The tasks –
1. According to the dasalvager reply, why does dasalvager fail when run from cron but not from a terminal? Answer in one to three sentences.
2. Write the next part of the dasalvager reply, picking up after its final sentence.

[OpenAFS] Re: DAFS dasalvager: cannot be running from cron

Andrew Deason adeason@sinenomine.net
Mon, 8 Jul 2013 11:38:41 -0500


On Mon, 8 Jul 2013 08:14:29 +0000
"Brunckhorst, Ralf" <ralf.brunckhorst@hp.com> wrote:

> Is there any chance to get this also running via cron?

Short answer: dasalvager is apparently unsafe for single-volume
salvages; avoid it for now if you can. Running 'salvageserver -client'
is another way to manually salvage a single volume, which does not have
this problem.

Longer answer:

This is a bug in dasalvager where it is not initializing the structure
properly for locking volumes on disk. So, it thinks it has fd 0 already
open for locking, and tries to use that fd without opening the proper
file. When you run under a terminal, it uses whatever happens to be fd 0
(this is obviously not safe/correct). When you run under cron (or 'at'
or probably a number of other things), fd 0 happens to be closed, so we
fail. It is very fortunate that it does fail, because otherwise I don't
know when we would have discovered this.

Data on locating visible targets –
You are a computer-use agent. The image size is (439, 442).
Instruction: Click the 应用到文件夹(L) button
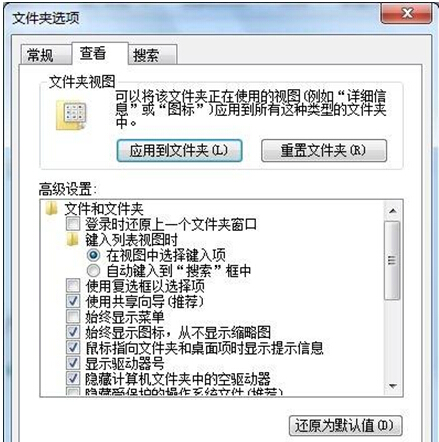[179, 151]
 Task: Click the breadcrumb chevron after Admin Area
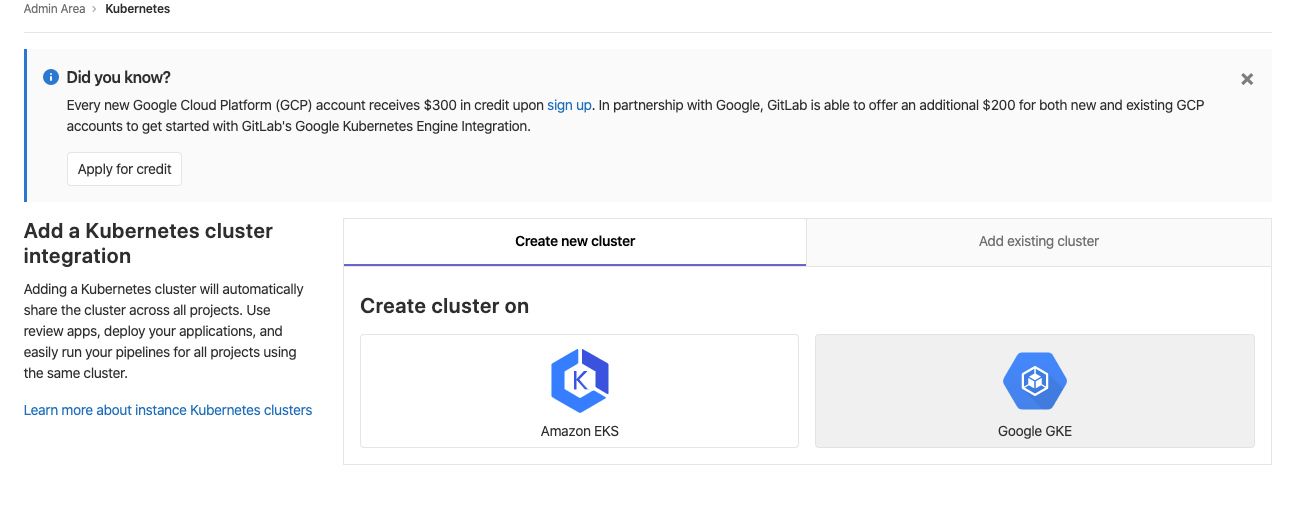coord(94,9)
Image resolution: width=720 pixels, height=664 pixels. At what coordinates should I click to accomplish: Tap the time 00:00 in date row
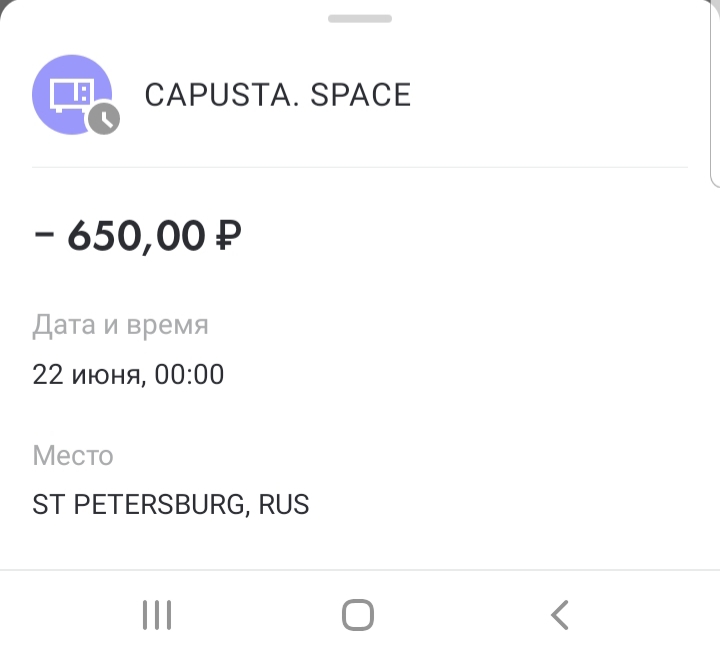click(x=189, y=374)
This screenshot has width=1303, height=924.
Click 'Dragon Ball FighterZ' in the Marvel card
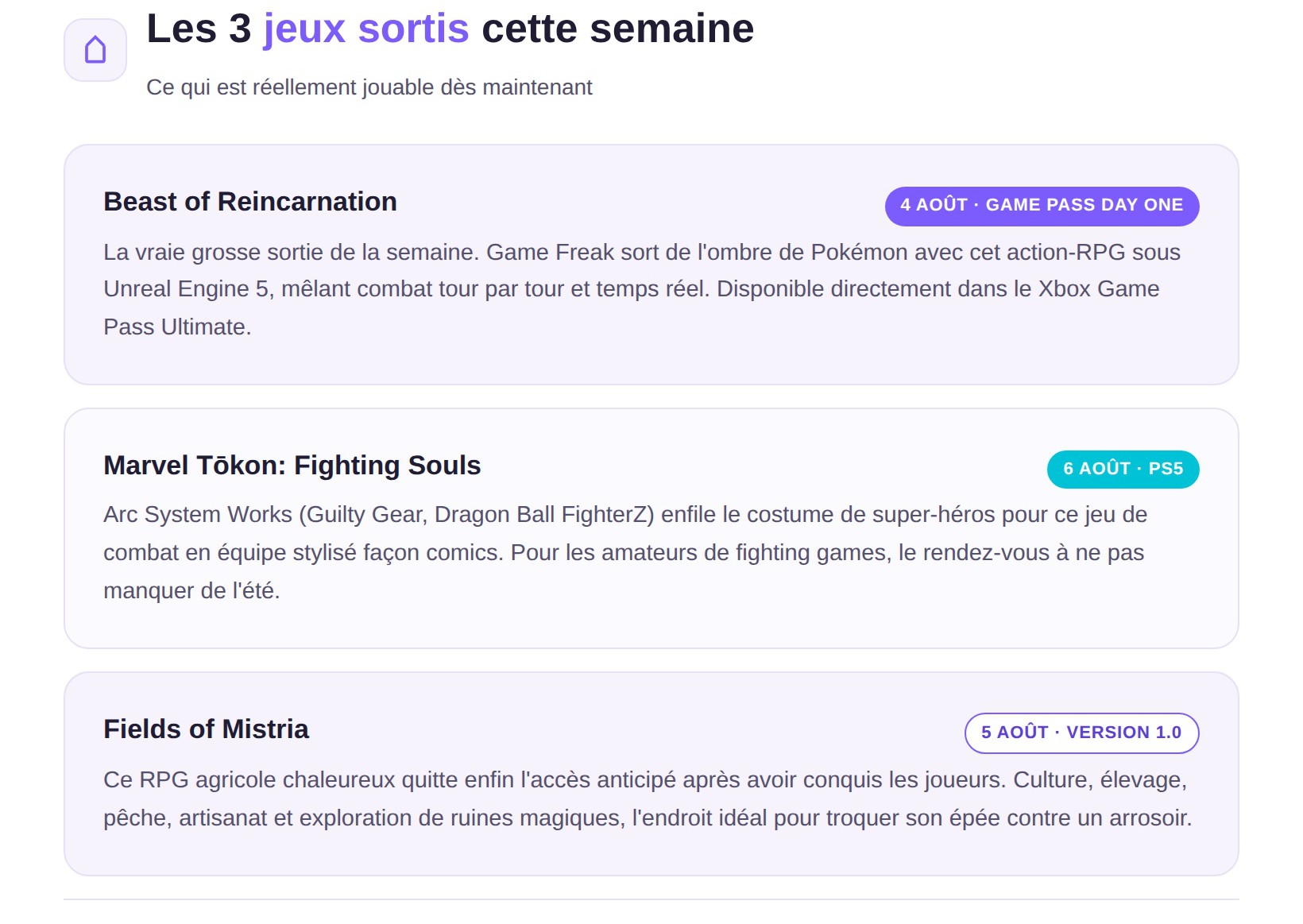pos(544,515)
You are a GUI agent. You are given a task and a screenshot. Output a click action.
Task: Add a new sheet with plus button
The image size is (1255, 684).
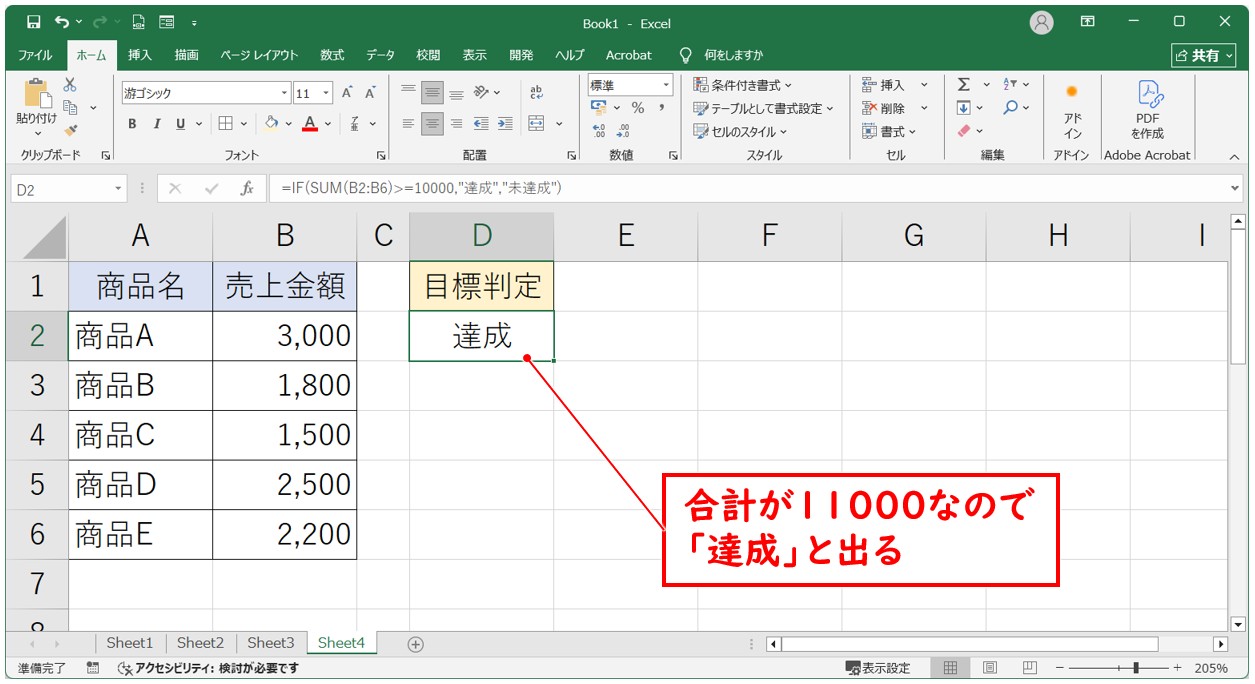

Answers below –
1. A bug leaves dasalvager's on-disk volume-locking structure uninitialized, so it assumes fd 0 is already open for locking and uses it without opening the proper file. From a terminal, fd 0 is whatever happens to be open there, so the run proceeds, though unsafely. Under cron, fd 0 is closed, so the salvage fails.

2.
Because of all of that, even when dasalvager seems to be running along
fine, it is not accessing volumes in a safe manner (this is a bug; the
same bug). So, in certain edge cases, it would be possible for
dasalvager to cause corruption of volumes. While I haven't completely
thought through the scenarios, I believe this would only cause whole
volumes to become unusable due to volume metadata problems; it wouldn't
corrupt data inside volumes or anything like that. If you don't care, or
if this server is relatively inactive or is otherwise low-risk for some
reason, you could work around this by forcing fd 0 to be open when you
run dasalvager from cron. Obviously, I don't really recommend that, but
it should be possible.

What would probably be better is if you don't use dasalvager for
single-volume salvages at all until we can get this fixed. If you must
manually cause a single-volume salvage, you can run 'salvageserver
-client' instead of dasalvager, which uses the same code paths as
demand-salvages.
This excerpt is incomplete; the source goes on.